Clark’s Struggles Persist; Padres Lose : Baseball: Ward’s emergence relegates left fielder to part-time duty.


Jerald Clark already was showered and dressed when his teammates began straggling into the Three Rivers Stadium clubhouse Tuesday after their 5-2 loss to the Pittsburgh Pirates.

Clark grabbed a plate of food and ate in silence. He had little to say, but his mind was working overtime.

It wasn’t so supposed to be this way. He was going to be the surprise of the team, remember? Tony Gwynn and several of his teammates predicted stardom. The coaching staff projected 20 to 25 home runs.


But with only five weeks remaining in the season, Clark wonders what went wrong.

Clark, expected to be the Padres’ everyday left fielder for the entire season, now finds himself on the bench. He has lost his starting job. A guy by the name of Kevin Ward, a career minor-leaguer, has taken his place.

Clark tries to hide his emotions, a mixture of anger and confusion. The frustration, however, can not be camouflaged.

“Who wouldn’t be frustrated?” said Clark, who has been bothered by tender ankles the past few months. “I never thought it would go like this. Everything was going so well. Then I got hurt, and now it seems like I can’t get it together.”

Clark, who was batting .269 with eight homers and 35 RBIs on July 19, has decomposed at the plate. He has not hit a home run in the Padres’ past 35 games and has only four RBIs since July 27. His batting average, .280 at the All-Star break, has dropped to .241.

“We really don’t know what’s happened to Jerald,” said Padre Manager Greg Riddoch, who met privately with Clark after the game. “But we need some production out of left field, and we’re not getting it from him.”

Riddoch said he simply has no choice but to bench Clark, who has not started the past three games.


“It tees me off because I’m getting pitches to hit,” Clark said, “but I’m just not getting the job done. Since the second half’s started, everything’s all gone downhill.

“I don’t know what I’m doing wrong; I just know I’m better than this.”

Clark’s lone opportunity Tuesday occurred in the fifth inning when he entered the game as a pinch-hitter for Padre starter Ricky Bones. Trailing 3-0, the Padres had runners on first and second with one out.

But Clark hit a grounder to third baseman John Wehner, who stepped on third for one out and threw to first to complete the double play. The Padres never threatened again.

Pirate starter Zane Smith yielded 11 hits, but only Ward did any damage.
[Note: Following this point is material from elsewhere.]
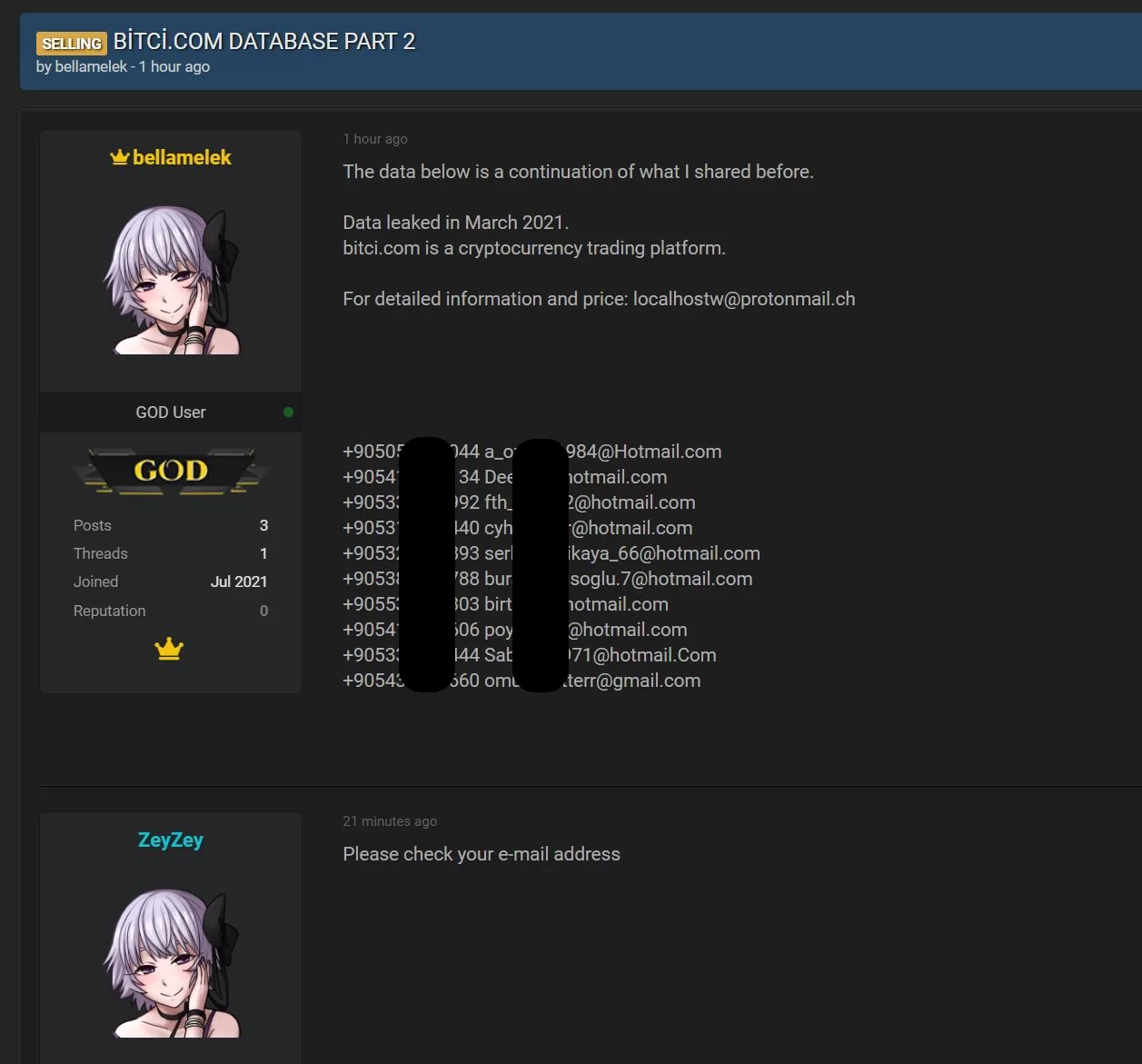Click the green online status dot
This screenshot has height=1064, width=1142.
coord(288,413)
Ward’s solo home run in the seventh inning ended Smith’s shutout, and his double off the left-field wall in the ninth ruined Smith’s complete game.

The victory enabled the Pirates (73-51) to maintain their four-game lead over the St. Louis Cardinals in the National League East. The Padres (61-65) are 8 1/2 games behind the Dodgers and Braves.
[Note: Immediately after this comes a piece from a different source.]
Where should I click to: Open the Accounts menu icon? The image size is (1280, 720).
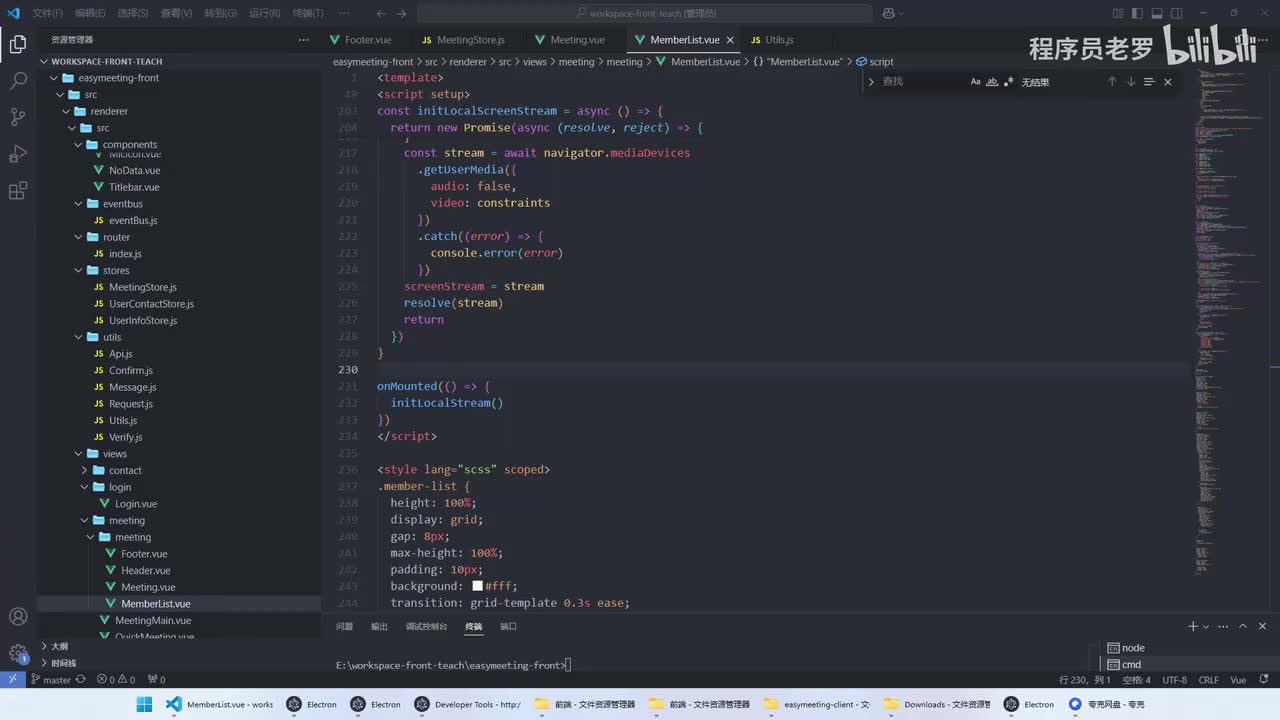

For Ward, however, the game brought gratification and hope that he might be sticking around in the big leagues. He went three for four with a homer and double, and in his past four starts is 8 for 15 with three doubles and two homers.

Riddoch confirmed after the game that Ward will be starting against left-handed starters.
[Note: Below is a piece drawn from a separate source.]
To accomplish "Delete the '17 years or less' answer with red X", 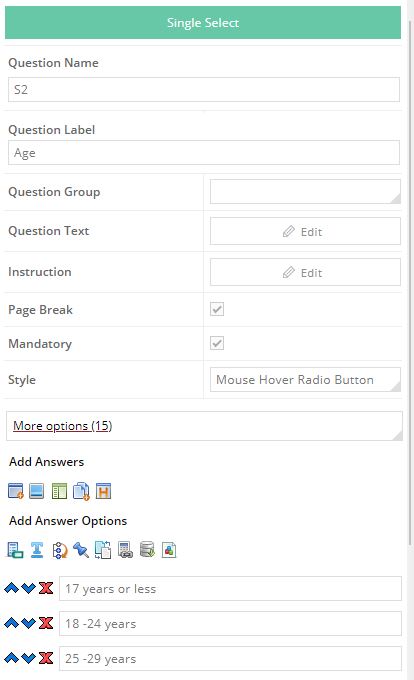I will 46,588.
“You can’t help but be impressed with what he’s done,” Merv Rettenmund, Padre hitting coach, said. “I love his work habits. The intensity level is there every day. He’s got a major league stroke.

“The only question I had about him was whether he knew he’d be a major league hitter.”

It would have been easy for Ward to give up the game in 1989. He already had spent six years in the minor leagues, including the past two in triple-A, and the Oakland Athletics wanted to send him to double-A Huntsville.

Ward grudgingly accepted the assignment, and then one day while diving in the outfield, he severed the main ligament in his left wrist. But Ward, a former quarterback and wide receiver out of the University of Arizona, refused to accept the pain.

“The doctors told me I might never play again,” Ward said, “but I didn’t want to believe them.”

Ward had his wrist practically reconstructed. He came back in 1990, played for the Athletics’ triple-A team in Tacoma and became a free agent once again.

Living on Coronado Island during the off-season since 1989, Ward couldn’t help but notice the Padres needed some outfield help. He contacted Rettenmund, whom he knew from the Athletics. Rettenmund called Joe McIlvaine, Padre general manager. And Ward was signed to a triple-A contract.